Pull out each line in the listing below that contains the string "account", matching uppercase and lowercase letters exactly.

• [EXTRACTED ENTRIES]:
··········
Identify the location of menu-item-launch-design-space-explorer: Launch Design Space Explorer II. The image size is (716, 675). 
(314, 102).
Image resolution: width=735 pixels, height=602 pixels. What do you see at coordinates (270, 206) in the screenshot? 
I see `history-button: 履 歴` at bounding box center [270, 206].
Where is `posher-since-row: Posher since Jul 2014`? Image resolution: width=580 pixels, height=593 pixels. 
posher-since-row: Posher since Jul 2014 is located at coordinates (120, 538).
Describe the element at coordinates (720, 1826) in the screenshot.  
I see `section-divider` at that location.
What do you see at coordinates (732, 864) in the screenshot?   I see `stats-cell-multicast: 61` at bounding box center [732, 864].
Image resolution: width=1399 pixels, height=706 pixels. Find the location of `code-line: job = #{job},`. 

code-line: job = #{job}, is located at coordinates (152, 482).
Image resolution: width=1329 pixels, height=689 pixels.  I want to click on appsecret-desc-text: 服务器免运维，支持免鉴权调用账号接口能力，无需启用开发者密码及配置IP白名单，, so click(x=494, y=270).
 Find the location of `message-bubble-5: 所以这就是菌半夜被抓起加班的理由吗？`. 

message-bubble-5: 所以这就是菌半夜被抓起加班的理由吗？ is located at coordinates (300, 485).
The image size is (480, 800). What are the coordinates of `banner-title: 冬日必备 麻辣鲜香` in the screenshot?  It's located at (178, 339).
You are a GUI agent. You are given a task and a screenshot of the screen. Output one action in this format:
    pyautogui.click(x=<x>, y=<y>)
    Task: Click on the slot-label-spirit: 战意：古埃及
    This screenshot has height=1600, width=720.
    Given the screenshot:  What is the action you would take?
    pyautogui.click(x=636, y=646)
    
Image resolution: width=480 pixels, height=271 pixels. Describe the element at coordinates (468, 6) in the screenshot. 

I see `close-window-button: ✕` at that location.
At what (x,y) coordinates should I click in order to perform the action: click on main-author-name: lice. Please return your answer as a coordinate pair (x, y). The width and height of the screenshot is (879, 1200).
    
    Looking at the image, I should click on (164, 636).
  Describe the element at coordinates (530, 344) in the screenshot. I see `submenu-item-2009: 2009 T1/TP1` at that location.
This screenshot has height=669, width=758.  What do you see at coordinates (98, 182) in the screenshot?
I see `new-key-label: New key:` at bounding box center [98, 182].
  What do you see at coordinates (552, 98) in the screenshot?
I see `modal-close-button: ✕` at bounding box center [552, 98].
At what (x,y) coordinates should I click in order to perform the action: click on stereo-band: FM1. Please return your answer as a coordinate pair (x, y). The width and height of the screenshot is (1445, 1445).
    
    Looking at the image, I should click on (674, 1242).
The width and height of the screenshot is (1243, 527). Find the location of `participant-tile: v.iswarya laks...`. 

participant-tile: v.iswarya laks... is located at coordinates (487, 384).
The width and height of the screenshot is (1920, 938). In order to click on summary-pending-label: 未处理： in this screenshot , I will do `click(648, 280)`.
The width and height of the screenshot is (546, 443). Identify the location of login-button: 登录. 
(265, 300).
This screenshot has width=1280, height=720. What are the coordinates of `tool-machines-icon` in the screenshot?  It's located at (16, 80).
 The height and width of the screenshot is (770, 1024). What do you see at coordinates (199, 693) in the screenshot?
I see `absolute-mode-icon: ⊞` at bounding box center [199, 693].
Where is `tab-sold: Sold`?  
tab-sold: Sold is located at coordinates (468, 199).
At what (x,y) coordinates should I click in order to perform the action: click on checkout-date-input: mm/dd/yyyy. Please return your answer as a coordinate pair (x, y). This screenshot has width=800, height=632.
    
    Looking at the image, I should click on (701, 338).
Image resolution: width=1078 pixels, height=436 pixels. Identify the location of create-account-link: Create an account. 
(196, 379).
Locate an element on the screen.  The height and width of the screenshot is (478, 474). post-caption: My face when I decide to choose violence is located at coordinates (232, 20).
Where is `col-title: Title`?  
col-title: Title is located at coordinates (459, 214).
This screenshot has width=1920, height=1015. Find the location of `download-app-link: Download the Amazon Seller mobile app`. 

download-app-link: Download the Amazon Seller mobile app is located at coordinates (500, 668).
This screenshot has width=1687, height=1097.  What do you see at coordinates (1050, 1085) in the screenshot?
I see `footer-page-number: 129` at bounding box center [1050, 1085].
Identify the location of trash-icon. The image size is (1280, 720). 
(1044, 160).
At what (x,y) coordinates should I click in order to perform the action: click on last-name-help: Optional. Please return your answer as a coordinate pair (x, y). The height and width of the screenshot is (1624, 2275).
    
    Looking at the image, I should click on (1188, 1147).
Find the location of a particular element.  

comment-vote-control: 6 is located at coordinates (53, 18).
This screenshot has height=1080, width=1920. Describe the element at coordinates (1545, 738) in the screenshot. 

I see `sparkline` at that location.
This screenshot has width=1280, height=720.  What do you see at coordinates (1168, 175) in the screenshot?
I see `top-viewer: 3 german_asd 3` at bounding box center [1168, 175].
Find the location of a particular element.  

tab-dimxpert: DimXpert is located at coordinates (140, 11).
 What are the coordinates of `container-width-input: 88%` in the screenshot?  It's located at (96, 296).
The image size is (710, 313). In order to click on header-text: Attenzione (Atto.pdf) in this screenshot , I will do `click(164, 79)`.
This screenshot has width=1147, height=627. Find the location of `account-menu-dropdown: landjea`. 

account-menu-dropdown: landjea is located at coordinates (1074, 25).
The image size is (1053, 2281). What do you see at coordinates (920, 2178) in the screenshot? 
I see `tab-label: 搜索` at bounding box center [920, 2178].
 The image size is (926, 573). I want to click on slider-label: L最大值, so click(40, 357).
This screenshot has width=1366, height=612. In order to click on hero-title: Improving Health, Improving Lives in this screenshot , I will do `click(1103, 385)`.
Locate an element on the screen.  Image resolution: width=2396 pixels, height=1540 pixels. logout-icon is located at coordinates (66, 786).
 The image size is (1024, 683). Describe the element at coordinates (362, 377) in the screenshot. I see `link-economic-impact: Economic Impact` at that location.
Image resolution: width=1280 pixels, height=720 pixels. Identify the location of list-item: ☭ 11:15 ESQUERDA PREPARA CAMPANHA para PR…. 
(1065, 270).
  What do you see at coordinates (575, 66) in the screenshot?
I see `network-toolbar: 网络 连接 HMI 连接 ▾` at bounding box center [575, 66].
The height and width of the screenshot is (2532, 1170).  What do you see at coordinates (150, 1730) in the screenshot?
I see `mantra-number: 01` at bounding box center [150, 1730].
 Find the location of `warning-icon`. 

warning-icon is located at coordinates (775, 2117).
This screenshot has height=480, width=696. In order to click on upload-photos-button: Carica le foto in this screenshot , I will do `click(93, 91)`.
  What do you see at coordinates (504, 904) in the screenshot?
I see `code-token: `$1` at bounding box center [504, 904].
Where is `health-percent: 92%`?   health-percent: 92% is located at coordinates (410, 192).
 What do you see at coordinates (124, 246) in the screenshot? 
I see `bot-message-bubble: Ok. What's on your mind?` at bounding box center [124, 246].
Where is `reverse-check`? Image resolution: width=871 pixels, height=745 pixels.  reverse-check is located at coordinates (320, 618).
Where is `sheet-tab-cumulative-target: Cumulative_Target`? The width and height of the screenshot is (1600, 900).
··········
• [RESULT FOR THIS TASK]:
Image resolution: width=1078 pixels, height=436 pixels. Identify the location of create-account-link: Create an account. 
This screenshot has width=1147, height=627. Find the location of `account-menu-dropdown: landjea`. 
account-menu-dropdown: landjea is located at coordinates (1074, 25).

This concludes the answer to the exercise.